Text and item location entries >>
start

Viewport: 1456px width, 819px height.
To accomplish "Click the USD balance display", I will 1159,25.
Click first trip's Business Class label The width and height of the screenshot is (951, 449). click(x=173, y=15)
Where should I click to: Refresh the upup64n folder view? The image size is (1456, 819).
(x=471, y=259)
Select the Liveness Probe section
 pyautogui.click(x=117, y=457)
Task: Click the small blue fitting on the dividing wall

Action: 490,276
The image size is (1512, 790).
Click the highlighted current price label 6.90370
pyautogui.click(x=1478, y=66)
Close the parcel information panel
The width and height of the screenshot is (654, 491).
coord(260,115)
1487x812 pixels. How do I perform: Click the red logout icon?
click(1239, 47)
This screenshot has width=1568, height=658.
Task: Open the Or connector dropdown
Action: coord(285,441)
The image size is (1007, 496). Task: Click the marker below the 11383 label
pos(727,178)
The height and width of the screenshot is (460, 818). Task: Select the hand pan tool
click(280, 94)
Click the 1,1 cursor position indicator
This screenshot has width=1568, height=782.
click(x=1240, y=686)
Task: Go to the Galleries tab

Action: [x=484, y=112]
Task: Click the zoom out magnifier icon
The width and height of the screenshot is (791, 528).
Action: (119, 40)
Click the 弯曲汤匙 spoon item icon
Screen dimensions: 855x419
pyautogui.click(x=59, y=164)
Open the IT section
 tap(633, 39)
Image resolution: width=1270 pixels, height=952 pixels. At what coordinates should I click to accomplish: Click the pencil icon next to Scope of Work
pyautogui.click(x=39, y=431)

end

Given request >> Format every line of the material above as a numbered list, omitting any blank lines.

Task answer >>
1. Viewport: 1456px width, 819px height.
2. To accomplish "Click the USD balance display", I will 1159,25.
3. Click first trip's Business Class label The width and height of the screenshot is (951, 449). click(x=173, y=15)
4. Where should I click to: Refresh the upup64n folder view? The image size is (1456, 819).
5. (x=471, y=259)
6. Select the Liveness Probe section
7.  pyautogui.click(x=117, y=457)
8. Task: Click the small blue fitting on the dividing wall
9. Action: 490,276
10. The image size is (1512, 790).
11. Click the highlighted current price label 6.90370
12. pyautogui.click(x=1478, y=66)
13. Close the parcel information panel
14. The width and height of the screenshot is (654, 491).
15. coord(260,115)
16. 1487x812 pixels. How do I perform: Click the red logout icon?
17. click(1239, 47)
18. This screenshot has width=1568, height=658.
19. Task: Open the Or connector dropdown
20. Action: coord(285,441)
21. The image size is (1007, 496). Task: Click the marker below the 11383 label
22. pos(727,178)
23. The height and width of the screenshot is (460, 818). Task: Select the hand pan tool
24. click(280, 94)
25. Click the 1,1 cursor position indicator
26. This screenshot has width=1568, height=782.
27. click(x=1240, y=686)
28. Task: Go to the Galleries tab
29. Action: [x=484, y=112]
30. Task: Click the zoom out magnifier icon
31. The width and height of the screenshot is (791, 528).
32. Action: (119, 40)
33. Click the 弯曲汤匙 spoon item icon
34. Screen dimensions: 855x419
35. pyautogui.click(x=59, y=164)
36. Open the IT section
37.  tap(633, 39)
38. Image resolution: width=1270 pixels, height=952 pixels. At what coordinates should I click to accomplish: Click the pencil icon next to Scope of Work
39. pyautogui.click(x=39, y=431)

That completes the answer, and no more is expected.